Élevage

Porc : Quelle solution pour sauver les queues ?

L’arrêt prochain de la caudectomie ne fait plus de doute. L’enrichissement du milieu peut être une solution pour limiter le cannibalisme.

Les causes du cannibalisme sont multi-factorielles. L’ambiance dans les salles, le parasitisme, la densité sont des facteurs qui peuvent déclencher des morsures entre individus. La mise à disposition de matériaux ‘mâchouillables‘ peut canaliser l’agressivité des porcs. « C’est une question d’équilibre », indique Valérie Courboulay, de l’Ifip. « L’élevage sur caillebotis n’entraîne pas systématiquement des morsures et l’élevage sur paille ne garantit pas l’absence de cannibalisme ». Pour autant, la présence de paille atténue le risque. Elle pose la question de sa distribution, pas évidente dans des élevages qui ne sont pas conçus pour cela.

Râteliers

« Actuellement, nous testons 5 systèmes : l’apport de paille (brins courts) en râtelier, le nourrisoupe qui apporte de la paille, la pieuvre en bois accrochée au sol (3 rectangles de 17 cm x 5 cm x 5 cm, attachés à une chaîne), des tuyaux en plastique et des chaînes. Les 2 éléments les plus attractifs pour les animaux sont le râtelier paille et la pieuvre ». L’apport de paille est testé dans des engraissements avec lisier flottant (eau en fond de fosse à l’entrée des animaux) pour faciliter l’évacuation. Le lisier flottant permet également de diminuer les rejets d’ammoniac. Pour l’apport de paille en râtelier, se pose le problème de la conception d’un système de distribution automatique. Les pieuvres en bois de chêne sont dimensionnées pour la durée d’engraissement. En post-sevrage, le bois doit être moins dur et les morceaux plus petits pour être attractifs. Quoi qu’il en soit, l’arrêt de la coupe des queues demandera un temps de travail et d’observation supplémentaire pour les éleveurs. Dans les bâtiments neufs, il est conseillé de placer des tuyaux d’évacuation du lisier de plus grosse dimension de manière à anticiper un changement de réglementation.

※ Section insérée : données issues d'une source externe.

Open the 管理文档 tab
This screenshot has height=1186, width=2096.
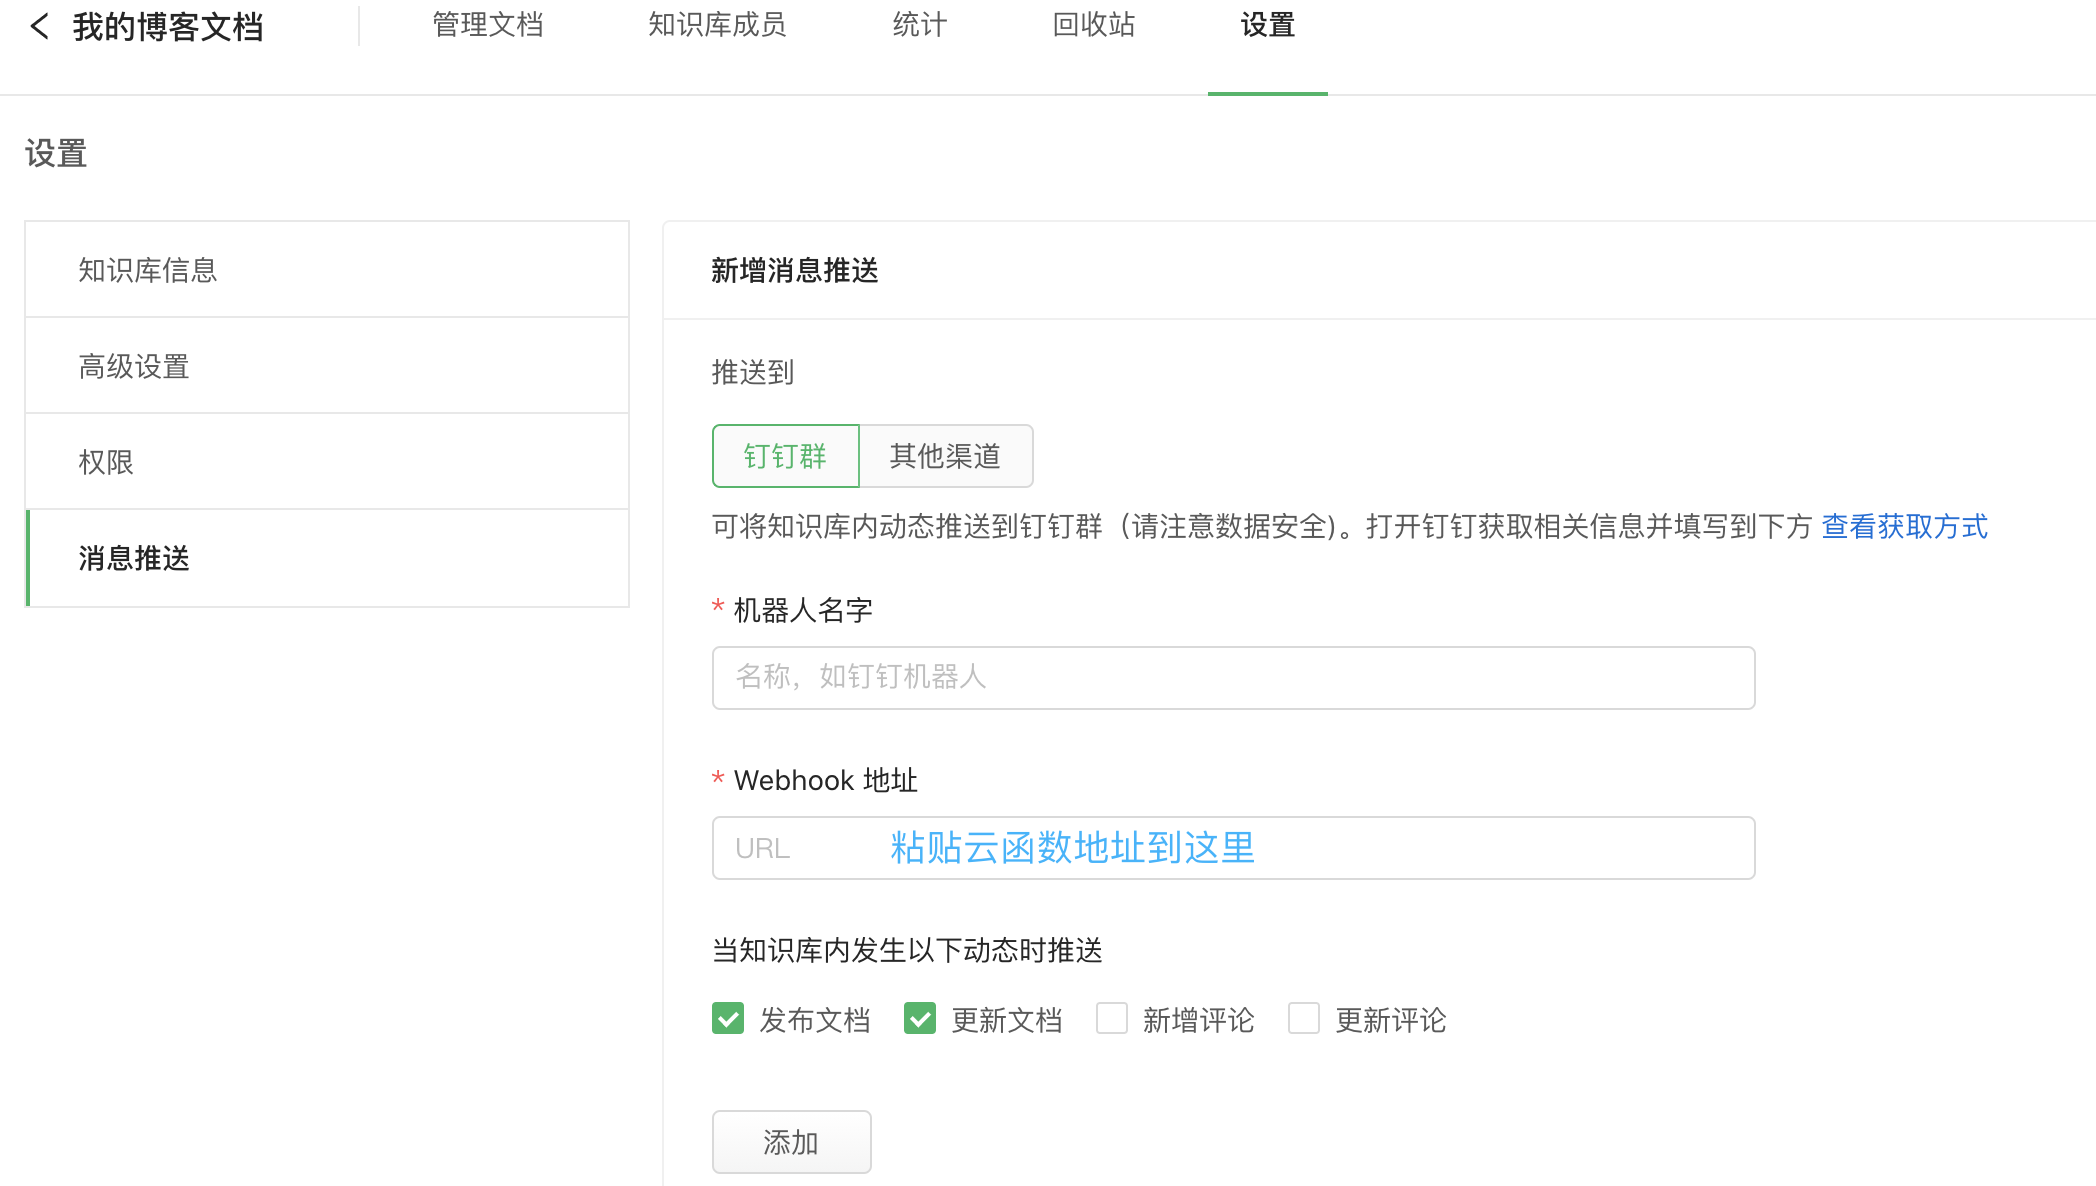[x=488, y=26]
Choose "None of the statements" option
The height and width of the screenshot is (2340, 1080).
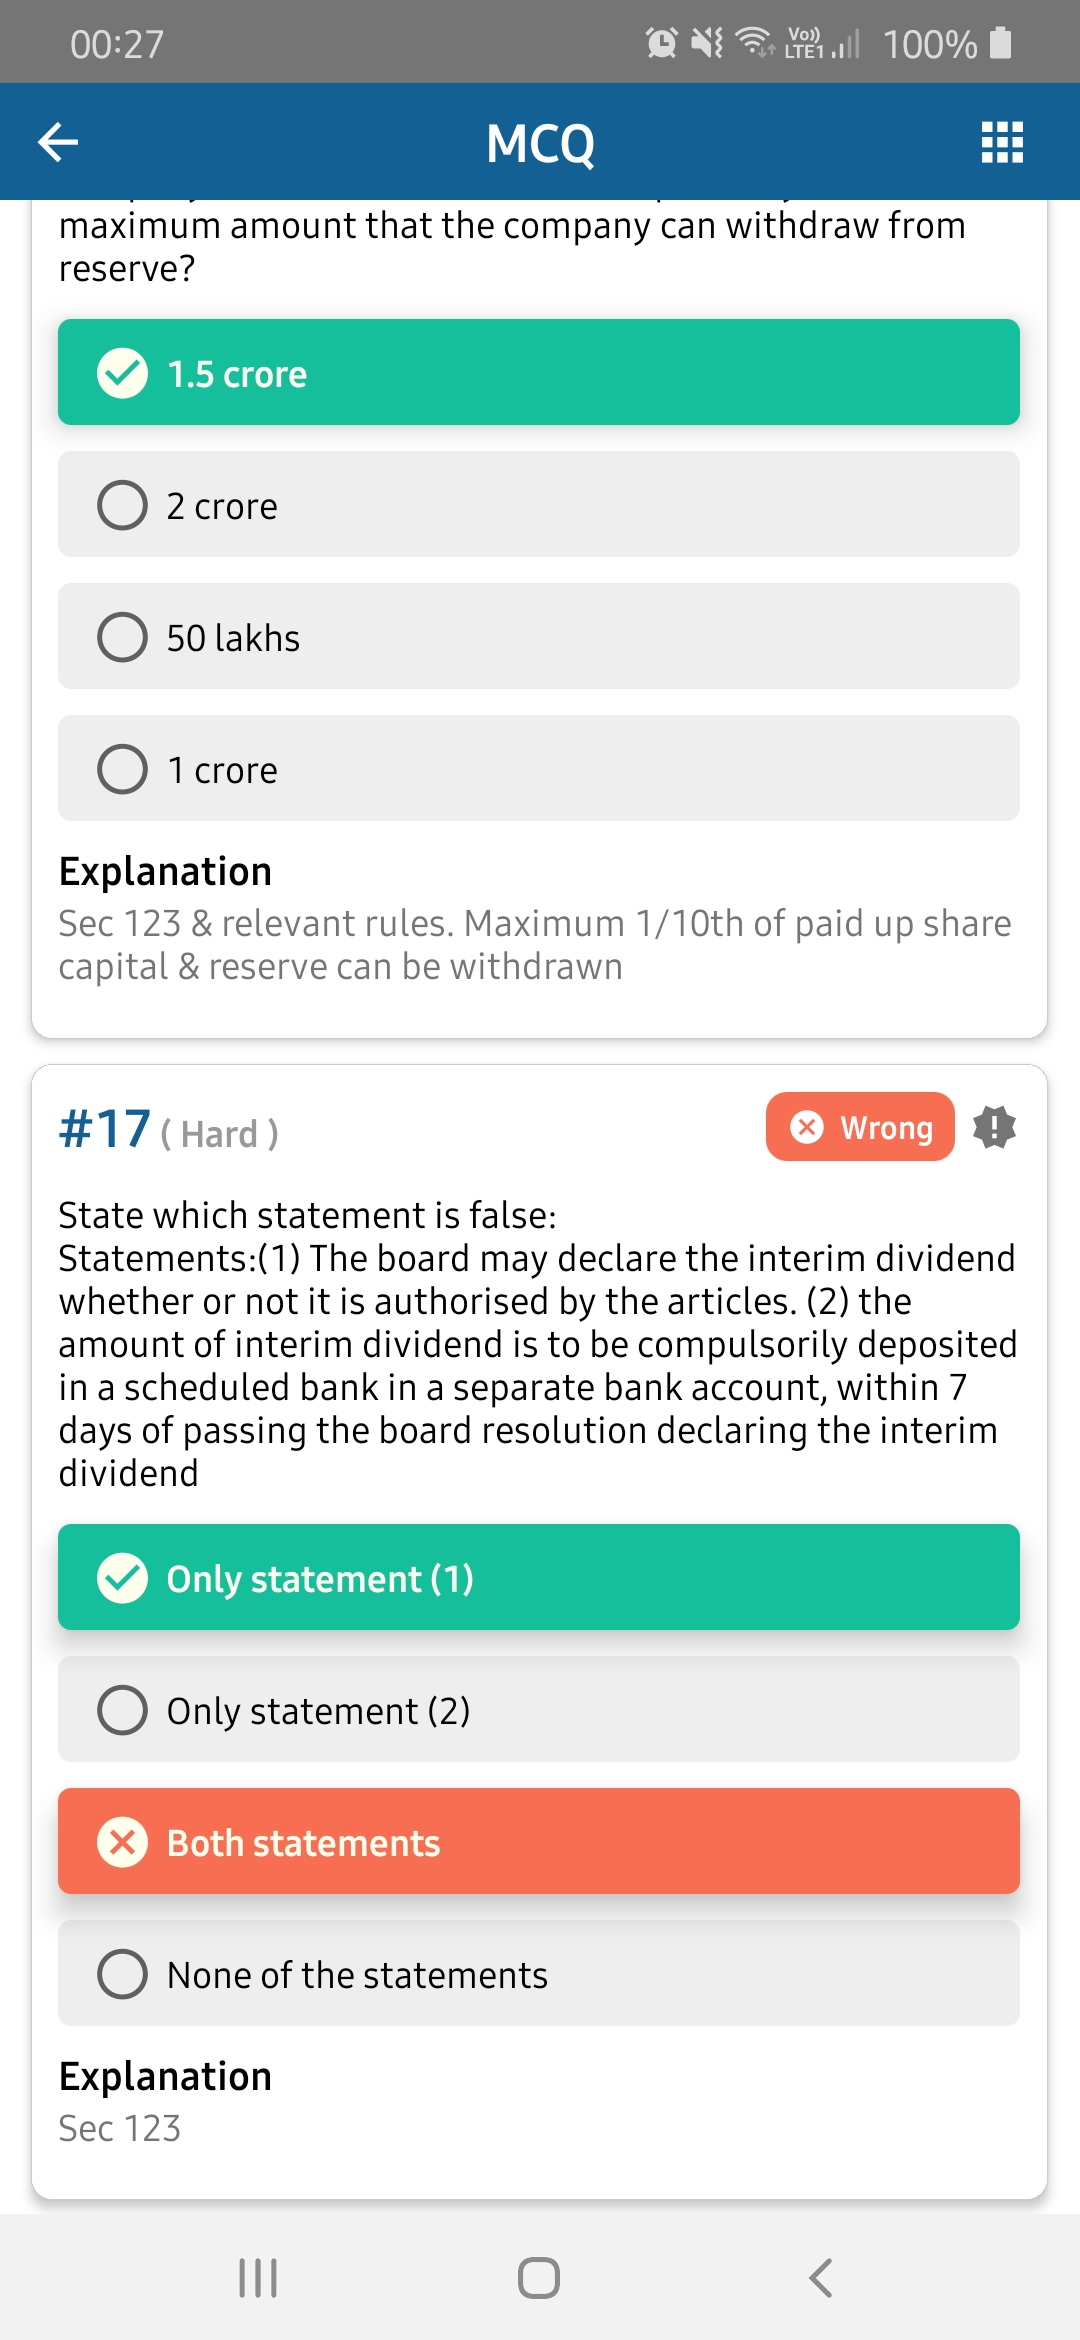pyautogui.click(x=538, y=1974)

Une enquête de terrain en cours...
Une enquête est en cours, qui sollicite éleveurs, vétérinaires et techniciens, pour identifier les facteurs de risque de développement du cannibalisme. Elle s’appuie sur un outil développé en Allemagne ; un questionnaire sur la conduite d’élevage, la santé, l’alimentation, le bâtiment… Les éleveurs intéressés pour y contribuer peuvent contacter l’Ifip.